Mikołaj Sabat

Obserwatorium Astronomiczne Uniwersytetu Jagiellońskiego

Sesja III: Układy planetarne i małe ciała

Wtorek 12.09.2023 11:30 – 11:45

abstrakt:
ʻOumuamua is the first confirmed interstellar minor body observed in the Solar System. The object was discovered by the Pan-STARRS survey on 19 October 2017, when it was located 1.2 au from the Sun and 0.2 au from the Earth. Ultra-deep imaging of ‘Oumuamua by the largest telescopes showed no signs of comet-like coma or tail, providing strong evidence that the object is an asteroid [1, 2]. Also spectroscopic investigations did not reveal any traces of gas emissions [3, 4]. Despite no signs of mass loss, ‘Oumuamua displayed unexpected orbital anomalies, consistent with an anti-Sunward non-gravitational force [5] as strong as the strongest non-gravitational forces ever measured in Solar System comets. This suggested comet-like water-ice outgassing as the possible cause [5]. However, the proposed explanation is difficult to reconcile with the absent signs of mass loss, and it could not be properly tested given the poor observational limits on the water-ice outgassing. To date, the most meaningful upper limit on the water production rate of ‘Oumuamua was obtained from the non-detection of the 18-cm radio lines of OH using the Green Bank Telescope [6]. Unfortunately, this
observation was too brief (4 hours) and made too late (more than 3 weeks after the discovery of ‘Oumuamua, when the object was already 1.8 au from the Sun and 1.1 au from the Earth), resulting in an insufficient sensitivity to address the problem of the object’s non-gravitational acceleration.
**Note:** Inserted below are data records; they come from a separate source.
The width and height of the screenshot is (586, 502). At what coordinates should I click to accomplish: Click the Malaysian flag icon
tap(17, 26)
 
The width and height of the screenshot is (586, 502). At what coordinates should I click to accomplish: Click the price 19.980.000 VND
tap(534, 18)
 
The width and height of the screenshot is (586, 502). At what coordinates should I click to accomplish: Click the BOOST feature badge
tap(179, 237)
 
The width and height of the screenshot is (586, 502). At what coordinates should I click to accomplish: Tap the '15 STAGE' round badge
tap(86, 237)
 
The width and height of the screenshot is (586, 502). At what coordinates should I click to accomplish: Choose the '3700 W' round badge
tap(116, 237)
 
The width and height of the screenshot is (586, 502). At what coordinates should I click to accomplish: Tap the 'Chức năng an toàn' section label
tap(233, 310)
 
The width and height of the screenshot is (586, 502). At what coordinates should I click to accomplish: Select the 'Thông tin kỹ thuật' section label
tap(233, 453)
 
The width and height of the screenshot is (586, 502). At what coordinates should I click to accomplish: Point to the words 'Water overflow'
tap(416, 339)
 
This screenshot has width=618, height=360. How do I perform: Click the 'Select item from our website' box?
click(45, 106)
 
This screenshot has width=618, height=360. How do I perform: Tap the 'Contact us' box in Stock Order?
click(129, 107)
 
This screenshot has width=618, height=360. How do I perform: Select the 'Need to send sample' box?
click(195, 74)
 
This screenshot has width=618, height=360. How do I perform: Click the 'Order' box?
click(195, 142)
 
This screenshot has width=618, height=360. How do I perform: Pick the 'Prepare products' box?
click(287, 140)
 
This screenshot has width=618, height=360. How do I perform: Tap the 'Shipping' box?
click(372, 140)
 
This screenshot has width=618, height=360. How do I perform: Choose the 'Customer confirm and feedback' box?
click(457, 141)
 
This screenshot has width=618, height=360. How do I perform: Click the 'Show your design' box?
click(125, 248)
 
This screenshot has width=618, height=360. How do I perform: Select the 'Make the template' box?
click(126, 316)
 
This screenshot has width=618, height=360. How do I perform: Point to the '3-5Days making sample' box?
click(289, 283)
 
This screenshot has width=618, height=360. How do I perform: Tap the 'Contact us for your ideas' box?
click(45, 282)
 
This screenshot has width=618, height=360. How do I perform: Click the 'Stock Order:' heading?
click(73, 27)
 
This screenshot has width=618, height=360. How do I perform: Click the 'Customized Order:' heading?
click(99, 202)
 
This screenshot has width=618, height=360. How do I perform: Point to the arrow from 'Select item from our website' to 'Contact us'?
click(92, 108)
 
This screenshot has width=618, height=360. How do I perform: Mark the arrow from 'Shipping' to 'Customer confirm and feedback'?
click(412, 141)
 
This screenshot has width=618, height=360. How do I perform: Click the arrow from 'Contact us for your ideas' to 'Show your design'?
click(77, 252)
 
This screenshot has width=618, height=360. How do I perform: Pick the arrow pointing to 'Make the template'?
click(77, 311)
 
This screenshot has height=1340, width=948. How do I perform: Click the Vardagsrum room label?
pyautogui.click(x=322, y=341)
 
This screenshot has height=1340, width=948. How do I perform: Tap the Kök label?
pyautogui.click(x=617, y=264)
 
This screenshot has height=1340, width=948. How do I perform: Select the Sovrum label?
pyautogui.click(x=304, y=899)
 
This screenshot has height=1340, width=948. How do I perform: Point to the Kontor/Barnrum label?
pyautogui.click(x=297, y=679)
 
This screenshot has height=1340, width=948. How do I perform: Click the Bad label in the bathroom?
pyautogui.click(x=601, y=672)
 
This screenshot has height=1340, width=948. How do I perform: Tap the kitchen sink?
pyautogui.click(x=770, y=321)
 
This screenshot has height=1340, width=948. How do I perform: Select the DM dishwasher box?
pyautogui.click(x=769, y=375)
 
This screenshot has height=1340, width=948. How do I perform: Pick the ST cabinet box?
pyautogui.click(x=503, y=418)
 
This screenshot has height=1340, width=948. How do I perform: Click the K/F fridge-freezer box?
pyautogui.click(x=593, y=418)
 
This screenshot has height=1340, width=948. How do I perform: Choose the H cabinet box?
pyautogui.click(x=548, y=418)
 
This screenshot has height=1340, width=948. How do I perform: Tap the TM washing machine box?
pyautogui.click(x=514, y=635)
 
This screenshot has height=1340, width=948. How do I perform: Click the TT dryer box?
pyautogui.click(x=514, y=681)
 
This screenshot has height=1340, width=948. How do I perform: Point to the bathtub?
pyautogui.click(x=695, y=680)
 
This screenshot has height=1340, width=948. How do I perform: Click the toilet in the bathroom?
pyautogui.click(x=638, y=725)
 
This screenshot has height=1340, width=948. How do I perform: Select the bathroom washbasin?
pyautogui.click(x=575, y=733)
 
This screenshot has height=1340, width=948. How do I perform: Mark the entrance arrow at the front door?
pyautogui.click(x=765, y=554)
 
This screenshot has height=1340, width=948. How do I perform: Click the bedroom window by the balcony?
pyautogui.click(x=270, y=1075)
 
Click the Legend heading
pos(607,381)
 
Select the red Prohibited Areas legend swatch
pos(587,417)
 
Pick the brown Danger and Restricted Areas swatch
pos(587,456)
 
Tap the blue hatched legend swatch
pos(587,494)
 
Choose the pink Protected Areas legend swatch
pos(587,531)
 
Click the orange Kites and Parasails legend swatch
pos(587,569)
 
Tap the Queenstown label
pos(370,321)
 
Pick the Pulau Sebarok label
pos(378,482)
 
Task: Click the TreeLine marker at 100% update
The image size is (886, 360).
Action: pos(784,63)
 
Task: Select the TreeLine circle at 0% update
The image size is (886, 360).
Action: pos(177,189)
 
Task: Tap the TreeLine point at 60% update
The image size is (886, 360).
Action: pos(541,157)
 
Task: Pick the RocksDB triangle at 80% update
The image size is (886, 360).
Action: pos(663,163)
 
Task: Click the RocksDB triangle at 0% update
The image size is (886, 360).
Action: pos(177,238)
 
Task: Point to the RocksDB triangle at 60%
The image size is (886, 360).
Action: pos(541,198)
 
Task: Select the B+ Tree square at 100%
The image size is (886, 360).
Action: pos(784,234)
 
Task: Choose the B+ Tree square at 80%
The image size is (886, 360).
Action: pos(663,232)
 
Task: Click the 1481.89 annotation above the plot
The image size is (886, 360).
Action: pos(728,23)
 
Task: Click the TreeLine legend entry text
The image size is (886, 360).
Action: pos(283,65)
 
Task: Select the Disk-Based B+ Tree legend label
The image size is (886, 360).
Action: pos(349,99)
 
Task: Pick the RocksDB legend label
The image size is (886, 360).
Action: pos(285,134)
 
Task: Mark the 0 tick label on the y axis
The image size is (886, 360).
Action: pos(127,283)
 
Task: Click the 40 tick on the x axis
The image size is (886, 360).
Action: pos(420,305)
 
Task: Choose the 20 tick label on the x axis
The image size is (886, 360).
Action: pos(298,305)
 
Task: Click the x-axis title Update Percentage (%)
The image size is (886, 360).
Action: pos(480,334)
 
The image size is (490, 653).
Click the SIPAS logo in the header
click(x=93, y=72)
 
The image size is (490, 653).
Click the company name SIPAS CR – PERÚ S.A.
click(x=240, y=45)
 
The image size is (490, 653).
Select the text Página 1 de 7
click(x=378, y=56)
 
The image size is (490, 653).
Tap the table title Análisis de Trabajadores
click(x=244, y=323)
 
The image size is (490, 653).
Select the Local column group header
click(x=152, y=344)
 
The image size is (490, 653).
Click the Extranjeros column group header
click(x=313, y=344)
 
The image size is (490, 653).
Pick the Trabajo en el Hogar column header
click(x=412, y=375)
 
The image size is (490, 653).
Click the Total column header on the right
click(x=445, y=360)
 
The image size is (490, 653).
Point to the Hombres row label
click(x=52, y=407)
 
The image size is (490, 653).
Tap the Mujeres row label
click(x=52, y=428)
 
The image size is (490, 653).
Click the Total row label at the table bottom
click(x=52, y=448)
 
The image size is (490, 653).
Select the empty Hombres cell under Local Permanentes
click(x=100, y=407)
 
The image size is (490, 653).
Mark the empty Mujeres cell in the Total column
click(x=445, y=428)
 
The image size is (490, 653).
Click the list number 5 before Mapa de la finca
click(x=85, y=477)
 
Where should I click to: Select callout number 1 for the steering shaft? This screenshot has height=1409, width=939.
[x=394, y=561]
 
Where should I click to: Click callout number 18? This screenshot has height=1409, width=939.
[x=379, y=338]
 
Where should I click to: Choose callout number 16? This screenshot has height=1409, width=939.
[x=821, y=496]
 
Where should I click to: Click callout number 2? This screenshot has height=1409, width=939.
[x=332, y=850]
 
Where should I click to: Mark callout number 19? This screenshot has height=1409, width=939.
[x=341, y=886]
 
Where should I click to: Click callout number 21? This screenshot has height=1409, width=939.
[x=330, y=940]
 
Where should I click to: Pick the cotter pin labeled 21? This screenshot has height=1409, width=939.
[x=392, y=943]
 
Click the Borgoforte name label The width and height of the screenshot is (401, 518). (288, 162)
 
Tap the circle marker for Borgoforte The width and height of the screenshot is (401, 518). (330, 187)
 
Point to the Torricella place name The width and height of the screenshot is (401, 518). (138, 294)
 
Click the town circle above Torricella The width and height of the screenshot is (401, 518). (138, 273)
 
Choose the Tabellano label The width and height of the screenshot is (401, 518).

Other limits, estimated indirectly from empirical relations (e.g. [7]) are inherently irrelevant, as they assume a typical cometary composition. Potentially, the most promising instrument for the detection of water on ‘Oumuamua is Solar Wind ANisotropies (SWAN) on the SOlar and Heliospheric Observatory (SOHO). SWAN is an all-sky mapper of hydrogen in the ultra-luminous Lyman alpha line, which is also an excellent tracer of cometary water (e.g. [8]). The instrument provides unique access to daily measurements of the hydrogen emission, including pre- and post-discovery data for the positions of ‘Oumuamua, when the object was relatively close to the Sun and the spacecraft (minimum distances of 0.46 au and 0.17 au, respectively). Based on the SOHO/SWAN observations, we will present the new most rigorous upper
limit on the water production rate of ‘Oumuamua, which is an order of magnitude lower than the best previous estimates actually sensitive to water.
Most significantly, our limit enables us to discuss the hypothesized water-driven cause of the non-gravitational acceleration [5], the most recent concept of H2O and H2 emission [9], as well as the more exotic scenario of a hydrogen iceberg [10]. Our result supports the view that ‘Oumuamua is unlike any object ever seen before.

References:
[1] Meech et al. 2017, Nature 552, 378.
[2] Drahus et al. 2018, Nat.Astron. 2, 407.
[3] Ye et al. 2017, ApJL 851, L5.
[4] Fitzsimmons et al. 2018, Nat.Astron. 2, 133.
[5] Micheli et al. 2018, Nature 559, 223.
[6] Park et al. 2018, AJ 155, 185.
[7] Hui & Knight 2019, AJ 158, 256.
[8] Combi et al. 2021, Icarus 365, 114509.
[9] Bergner & Seligman 2023, Nature 615, 610.
[10] Seligman et al. 2020, ApJL 896, L8.